Filesystem configuration for large mail store
Hello all,
Are there any guidelines for setting up a filesystem for a mail store?
We are building a hardware upgrade for an existing mail store server. The new mail store is Messenger 6.2 on two Solaris 9 clustered servers. The system has 50K users with plans to increase to 200K. Each store has a 1TB SAN disk for mail. Each UFS filesystem can be expanded to 5 TB as the number of users grow.
On our initial attempt to migrate the mail store, we created tar files of the old store and loaded them onto the new store. The process failed after 30% of the store was loaded due to running out of inodes.
After some investigation, I discovered that for UFS filesystems of 1T or larger the nbpi (number of bytes per inode) is 1MB by default. This nbpi means that the average file is expected to be 1 MB and you can have 1 M of them. Our mail store has over 4 M files, so running out of inodes make sense (now).

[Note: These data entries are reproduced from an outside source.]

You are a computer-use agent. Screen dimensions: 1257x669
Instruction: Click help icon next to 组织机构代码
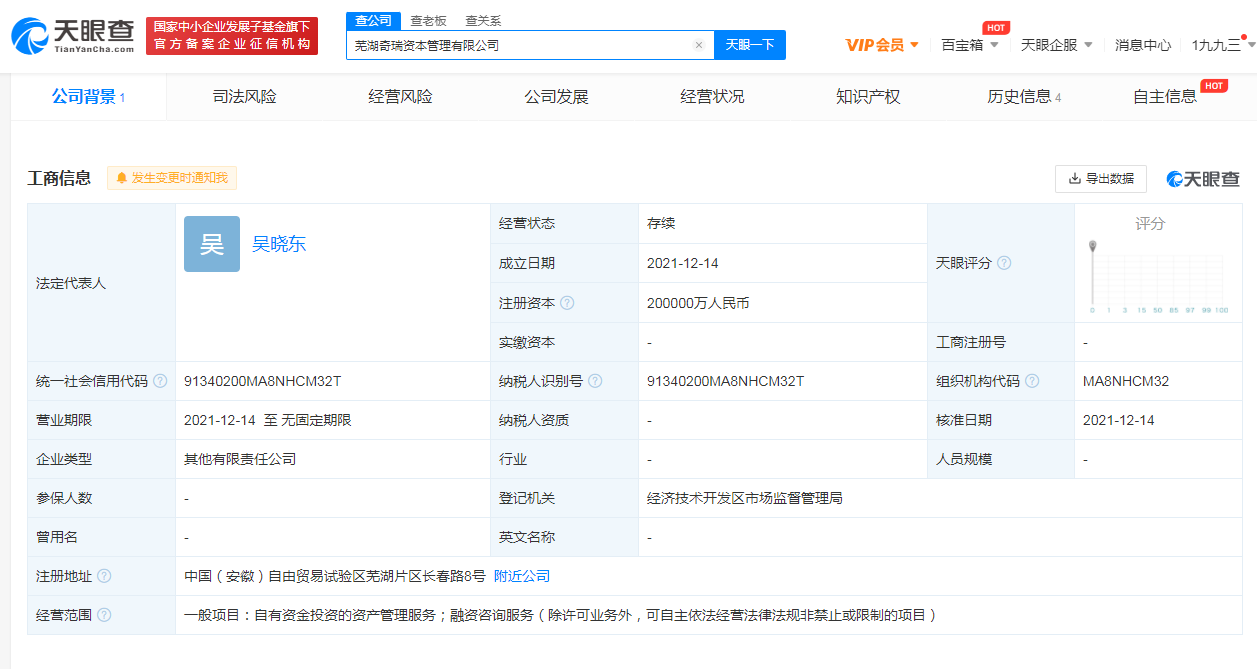(1032, 381)
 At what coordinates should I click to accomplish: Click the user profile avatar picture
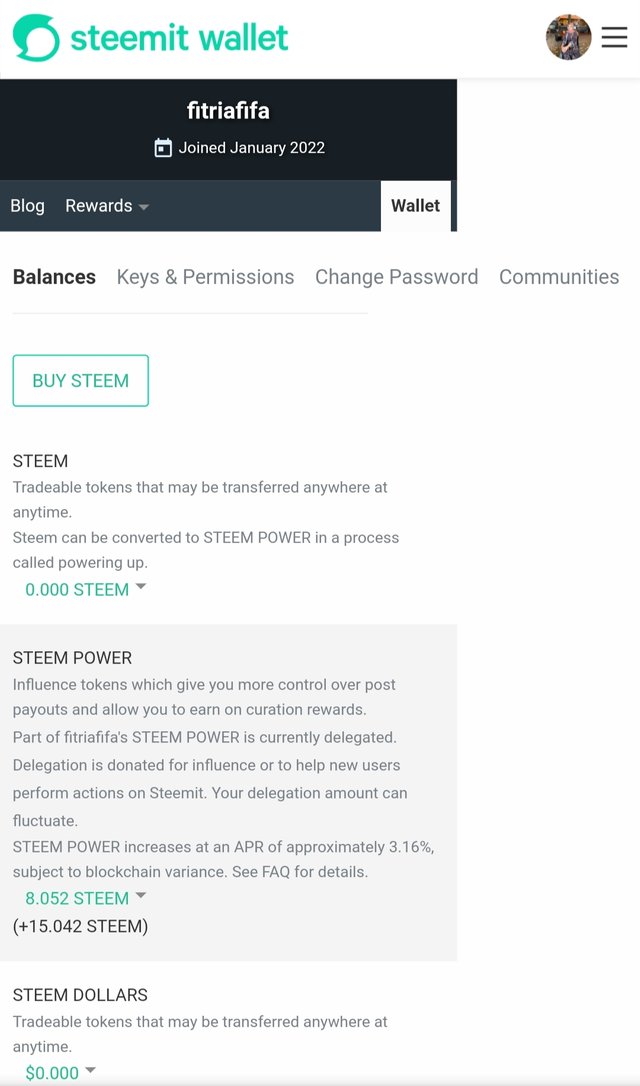tap(568, 38)
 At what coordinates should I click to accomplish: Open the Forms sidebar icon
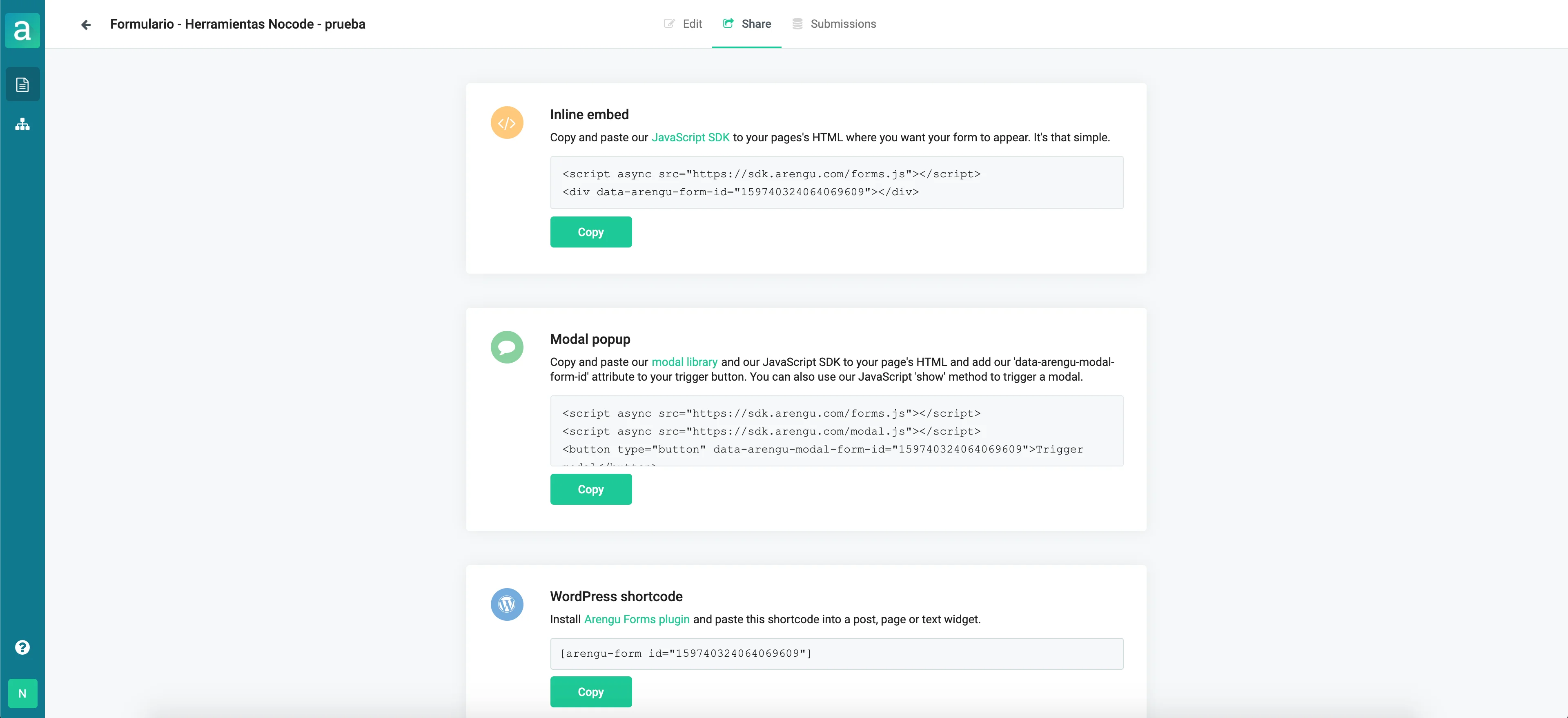(x=22, y=85)
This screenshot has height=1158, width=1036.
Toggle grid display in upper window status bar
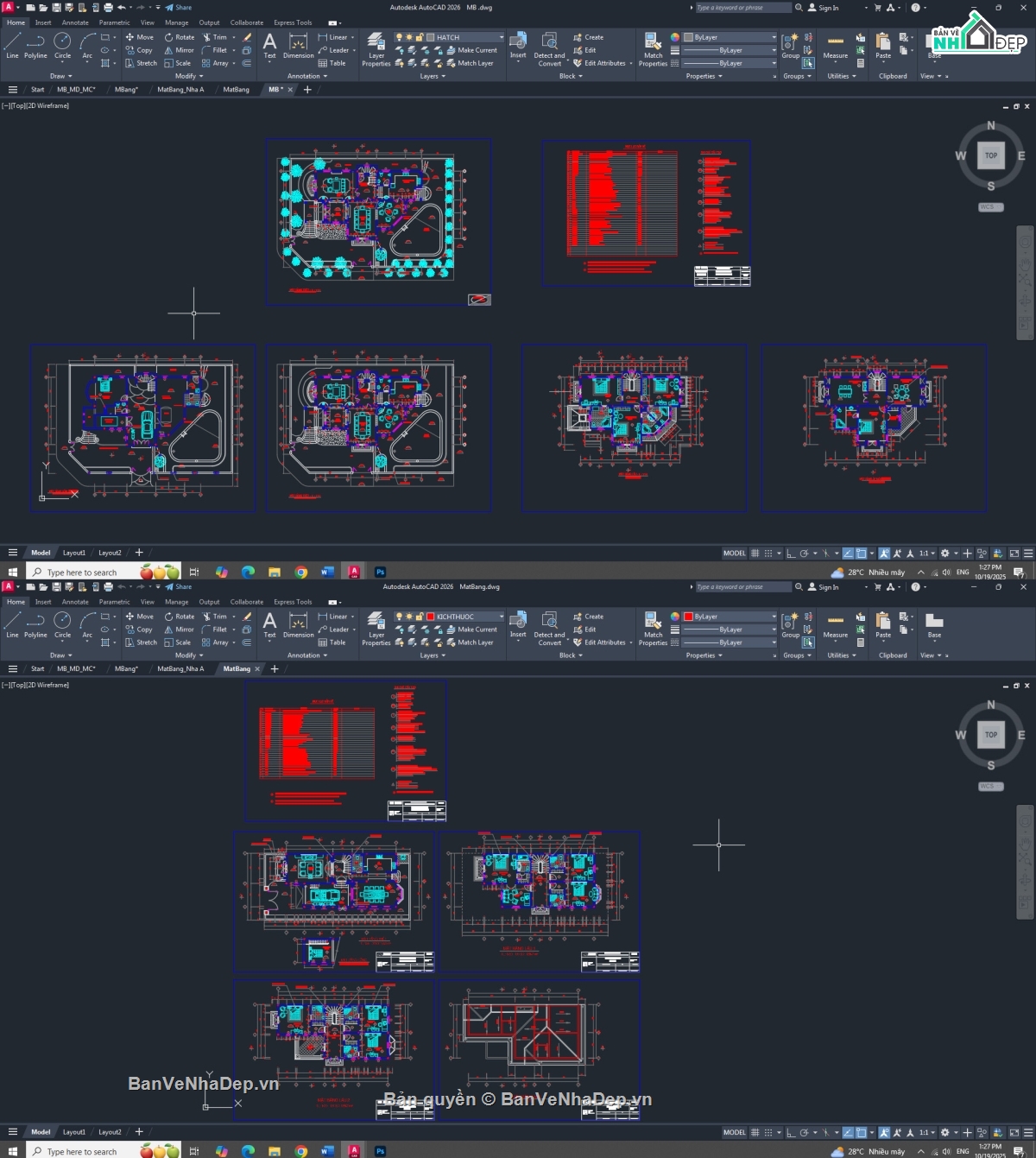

The man page for newfs says that you cannot set nbpi less than 1MB for multi-terabyte filesystems. For filesystems 3 GB to 1 TB, the default nbpi is much lower, 8192. Obviously, for a mail store, there will be a huge number of very small files, not 1MB each.
Sorry for the long-winded prelude, but I'm confused about how to get a mail store - that by nature has many small files - onto a large filesystem that seems to be oriented for large files.
What is the conventional wisdom for setting up a large, scalable (> 1T) filesystem for messenging?
Is it better to use multiple small (< 1T) partitions or start with a 900 GB (force nbpi to 8192) partition and then grow it to 5 TB?
Is the man page wrong and I CAN set the nbpi lower than 1MB for a multi-terabyte filesystem?
Will having lots of small partitions affect the cluster performance in case of failover?
How are others solving this situation?
Regards
[1905 byte] By [
bjatko] at [2007-11-26 9:34:03]

# 1
While I don't claim to be the ultimate guru when it comes to filesystems, many of our larger users use things like Veritas file system, and such.
You can also use the newfs to create more inodes. Not by manipulating the filesize, but directly, if I correctly remember.
As for multiple partitions, we do suggest that for safety, and convenience in doing backups.
A single very large partition can take a long time to run imsbackup on. 10 smaller partitions can be backed up in parallel, much faster....
Also, if you loose a partition (no filesystem is perfect), if it's all in one big one, you're looking at all your users being down. If you have 10 partitions, then 1/10 of your users are down.
# 2
Hi,
> While I don't claim to be the ultimate guru when it
> comes to filesystems, many of our larger users use
> things like Veritas file system, and such.
Veritas was essential prior to UFS gaining logging capability. Performance wise they are now pretty-much on par but VxFS is a bit more flexible. From a troubleshooting point-of-view, having VxFS can add that extra level of complexity - so swings and roundabouts on this one. As was noted, UFS hits inode issues which are less of a concern with VxFS -- but this product also costs extra to license.
> Also, if you loose a partition (no filesystem is
> perfect), if it's all in one big one, you're looking
> at all your users being down. If you have 10
> partitions, then 1/10 of your users are down.
Yes. This is your number-one reason for not wanting overly large partitions (both from a number-of-files/total size perspective). I have been directly involved in exactly what Jay describes, the corruption of a partitions filesystem (VxFS) which had to be restored from backup - fortunately as we had a number of partions (16) only a small proportion of the user-base was affected. Messaging server operates quite happily with a missing partition.
Also you need to think of worse-case scenarios. If you need to do a full FSCK of a filesystem, how long is that going to take for a 5TB filesystem with millions of files? The system is going to be potentially offline whilst this takes place.
Increasing the number of partitions also has its downsides, this will decrease the amount of 'single-copy' capability of messaging server. When an identical email is delivered to many recipients on the same messaging server, the software will keep one copy on disk and hard-link the other copies, reducing storage usage overall. Since hard-links cannot go across file-system partitions, its reduces the amount of savings you get from this technique.
Shane.